We meet two more characters, Katie (Rainey Qualley) and Alex (Chris Gartin). She’s lonely in an apartment all the time, he comes and goes. Thing is, sometimes Katie is obviously pregnant and sometimes she isn’t, and sometimes Alex looks like Art. It has something to do with mirrors, I think. This is where the movie starts not adding up, like a broken Texas Instruments calculator. And this is just the tip of the iceberg, because it’s sort of our job to put the calculator back together and see if it works, apologies for mixing metaphors. There are scenes in which Glen has apparently Done The Right Thing for Cyndi, and they’re living together and preparing for the birth, and scenes involving people in a lab/research setting, primarily Dr. Conners (Tunde Adebimpe) and his assistant Shannon (Breeda Wool). No more will I say, lest the spoiler helicopters flutter off to report me to the authorities.

ULTRASOUND MOVIE STREAMING
Photo: ©Magnolia Pictures/Courtesy Everett Collection

What Movies Will It Remind You Of?: Ultrasound is Chris Nolan on a fraction of a fraction of his usual budget. It definitely has more in common with Memento than The Prestige and Inception, but is surely inspired by all of them. Also, think Primer or The Vast of Night in terms of high concept/lo-fi dynamics.

Performance Worth Watching: For reasons that are complicated and have to do with spoilers, Breeda Wool plays the only character who seems to have a conscious conscience; without her empathetic performance bridging the gap between two types of characters, the movie likely wouldn’t be functional.

Memorable Dialogue: Shannon gives us hope for eventual clarity of this confounder of a plot when she says, “It’ll all make sense as we go along. I promise.”
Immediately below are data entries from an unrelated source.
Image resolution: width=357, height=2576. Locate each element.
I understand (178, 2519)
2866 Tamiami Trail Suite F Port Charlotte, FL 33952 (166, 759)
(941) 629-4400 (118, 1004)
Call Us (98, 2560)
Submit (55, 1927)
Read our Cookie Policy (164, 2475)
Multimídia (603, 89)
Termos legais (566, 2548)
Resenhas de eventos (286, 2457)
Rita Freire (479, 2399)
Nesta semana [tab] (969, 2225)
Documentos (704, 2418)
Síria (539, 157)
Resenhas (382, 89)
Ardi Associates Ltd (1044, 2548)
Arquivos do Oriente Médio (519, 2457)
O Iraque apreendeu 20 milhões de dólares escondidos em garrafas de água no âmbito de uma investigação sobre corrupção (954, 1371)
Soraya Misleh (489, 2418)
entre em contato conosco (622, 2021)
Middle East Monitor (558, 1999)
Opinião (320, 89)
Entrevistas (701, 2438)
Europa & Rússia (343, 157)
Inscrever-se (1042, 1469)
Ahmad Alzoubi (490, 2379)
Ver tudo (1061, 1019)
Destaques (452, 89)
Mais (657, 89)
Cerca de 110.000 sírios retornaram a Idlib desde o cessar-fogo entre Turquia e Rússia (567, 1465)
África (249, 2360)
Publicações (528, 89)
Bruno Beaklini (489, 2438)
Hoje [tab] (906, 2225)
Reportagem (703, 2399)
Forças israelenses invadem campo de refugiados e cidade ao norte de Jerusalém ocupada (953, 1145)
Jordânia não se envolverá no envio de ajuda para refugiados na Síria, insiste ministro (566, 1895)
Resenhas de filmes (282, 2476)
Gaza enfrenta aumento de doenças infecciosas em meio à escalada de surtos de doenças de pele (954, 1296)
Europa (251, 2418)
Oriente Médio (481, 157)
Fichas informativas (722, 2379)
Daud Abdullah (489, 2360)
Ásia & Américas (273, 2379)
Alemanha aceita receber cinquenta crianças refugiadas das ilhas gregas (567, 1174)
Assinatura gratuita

Sex and Skin: Nothing noteworthy.

Our Take: There tends to be a breaking point with “puzzle” movies, where either we’re drawn into the intrigue or we deem it more trouble than it’s worth. Ultrasound is 49 the former and 51 the latter, because it ultimately tests our patience a smidgen more than it rewards it. Schroeder slow-drips revelations about the nature of what’s happening and why, too slowly slow-dripping it, engaging our curiosity but setting its emotional hook too late. I was frustrated by its pacing and flattened tone, and vaguely dissatisfied with the conclusion the movie reaches. It attempts to generate some tight-wound tension, but the logic beneath it isn’t sound, and the answers it gives us feels more muted than revelatory.

The point of all of this is, well, I’m not sure. The film addresses issues of ethics within science and politics, but those strands are ill-defined and too broad and obvious to be effective. It stirs up implications about the nature of memory and identity, but the characters are too loosely defined to stir up any serious concern, and play second fiddle to the plot and its many intricacies. It’s unfocused and draggy and the plot holes are too obvious, e.g., if the Glen character had a single friend, relative or co-worker who could arouse concern, the gig would be up in seconds. And I think all the puzzle pieces are present, but maybe it’s not worth fishing out the one that got kicked into the gunk under the stove to finish it.

Our Call: SKIP IT. The best films of this ilk make us put in a little bit of work at the same time they entertain us. Ultrasound feels more like work than entertainment.